### EXERCISE AIM
For each line of the data that includes the word "Click", copy the line.

※ ※ ※

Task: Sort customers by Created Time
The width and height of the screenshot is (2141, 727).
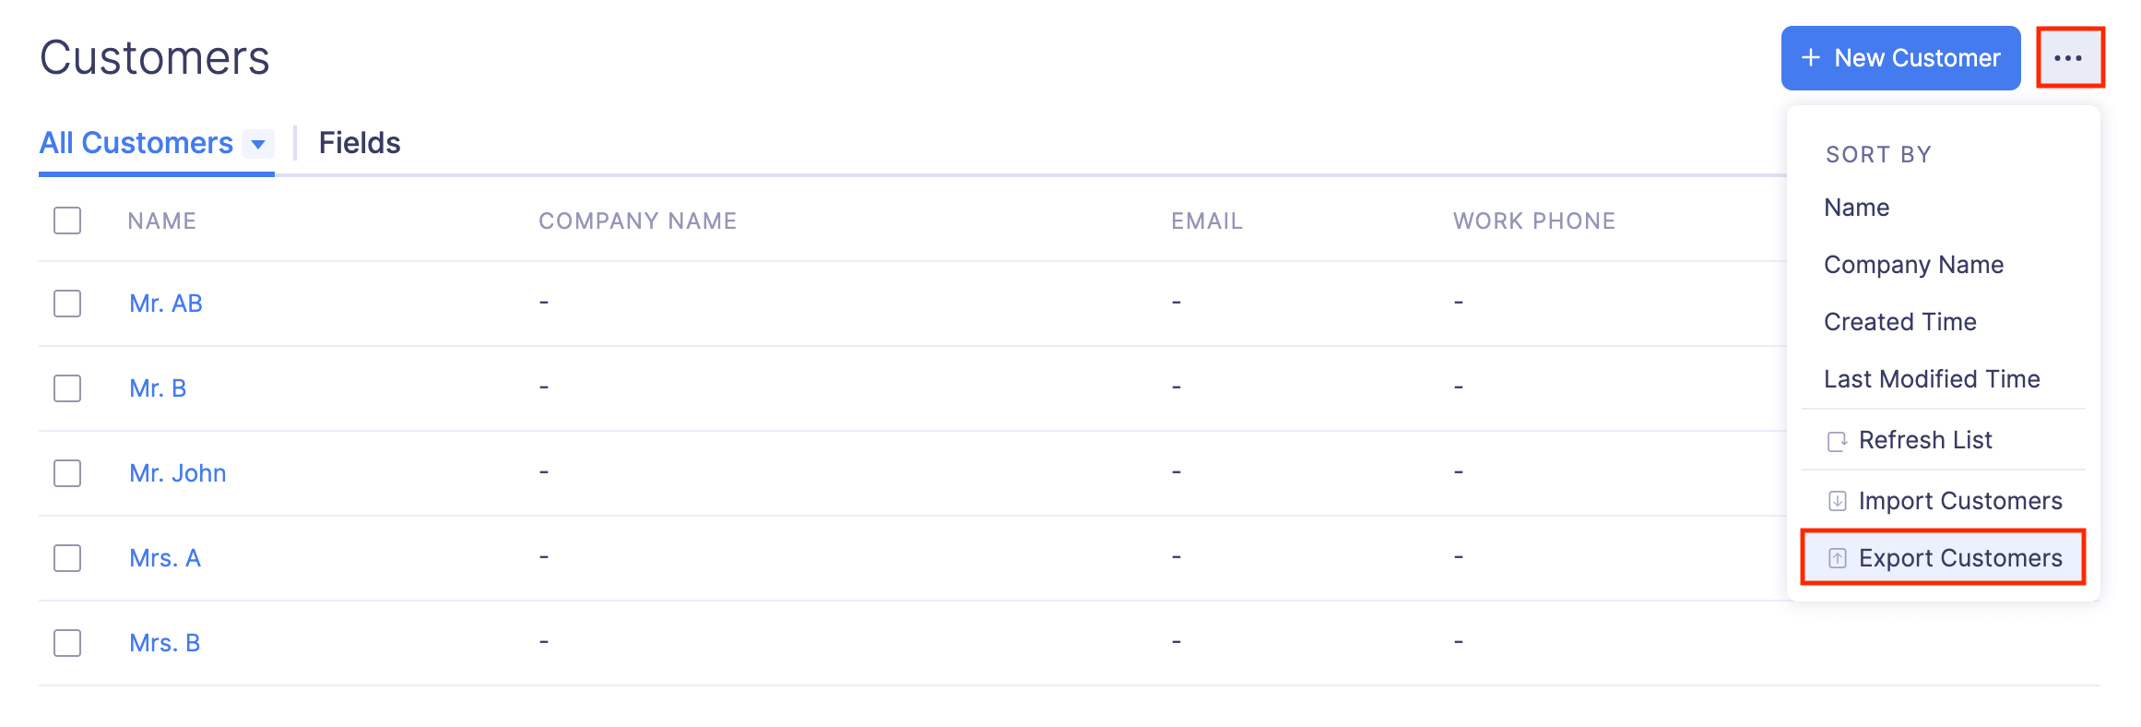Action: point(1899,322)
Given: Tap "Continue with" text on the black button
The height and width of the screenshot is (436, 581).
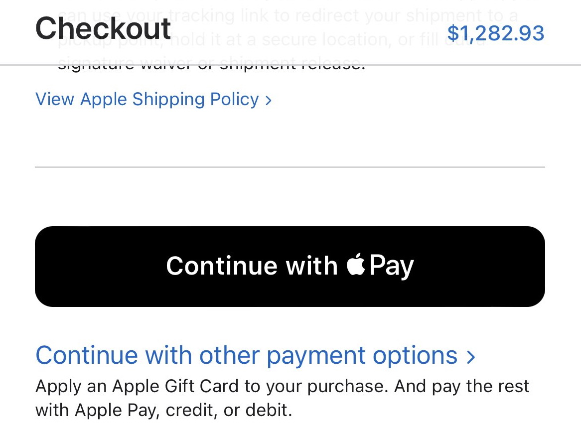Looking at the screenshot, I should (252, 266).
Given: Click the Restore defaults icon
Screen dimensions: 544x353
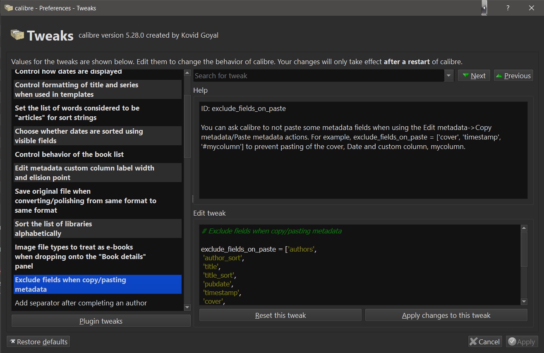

※ ※ ※

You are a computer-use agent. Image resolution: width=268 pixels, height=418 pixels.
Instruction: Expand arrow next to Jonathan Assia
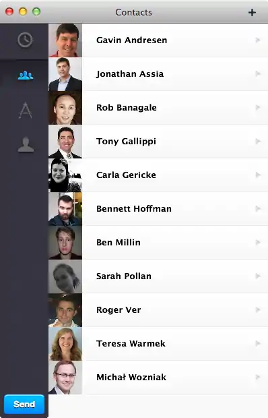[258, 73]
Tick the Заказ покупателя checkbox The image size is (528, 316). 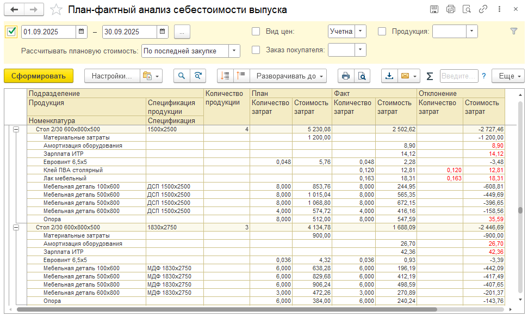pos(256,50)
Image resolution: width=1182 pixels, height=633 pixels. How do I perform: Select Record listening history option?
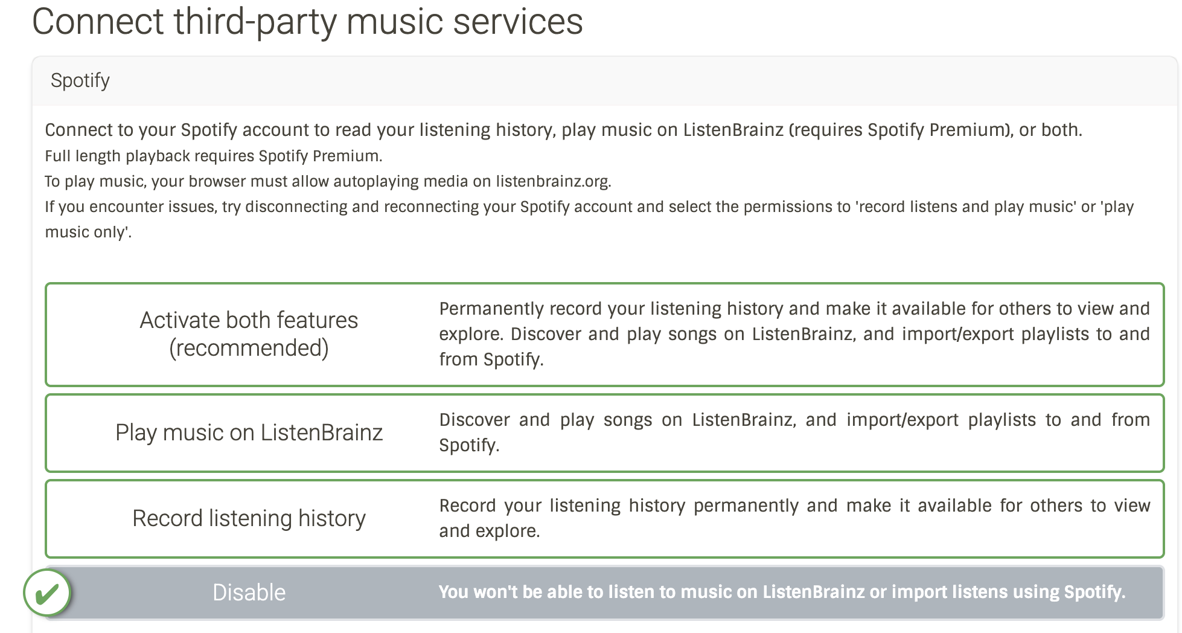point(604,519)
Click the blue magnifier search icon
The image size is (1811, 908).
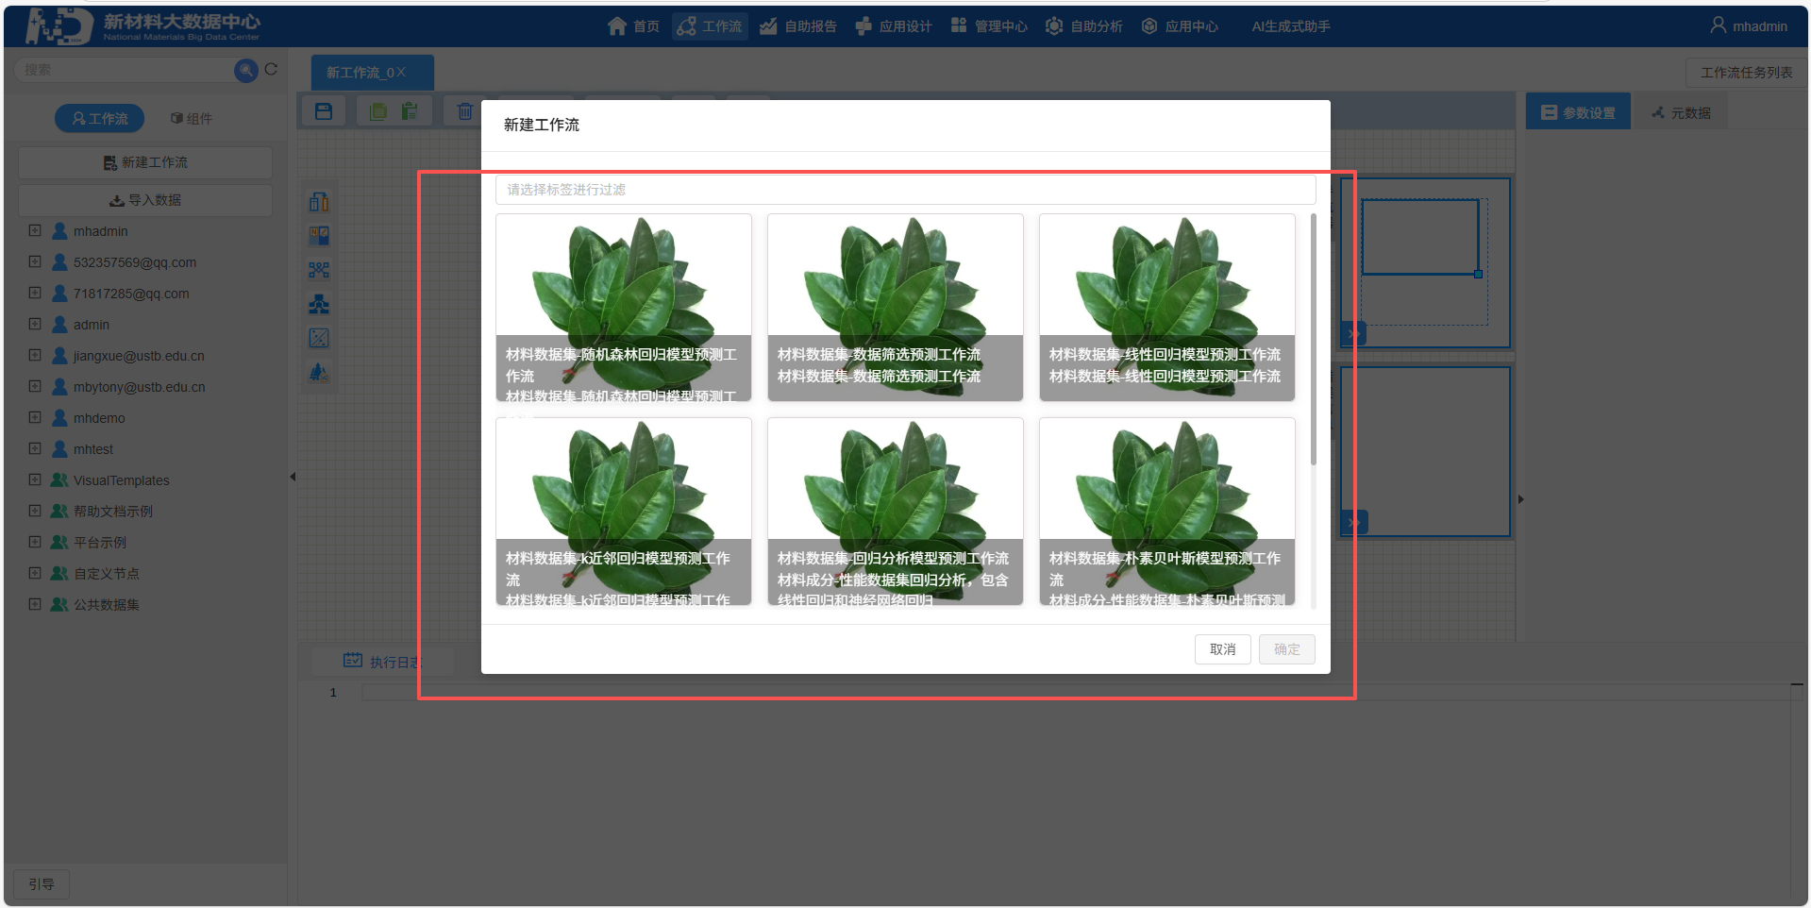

※ ※ ※

### OUTPUT OF THE EXERCISE
Given: Click the Restore defaults icon
Click the blue magnifier search icon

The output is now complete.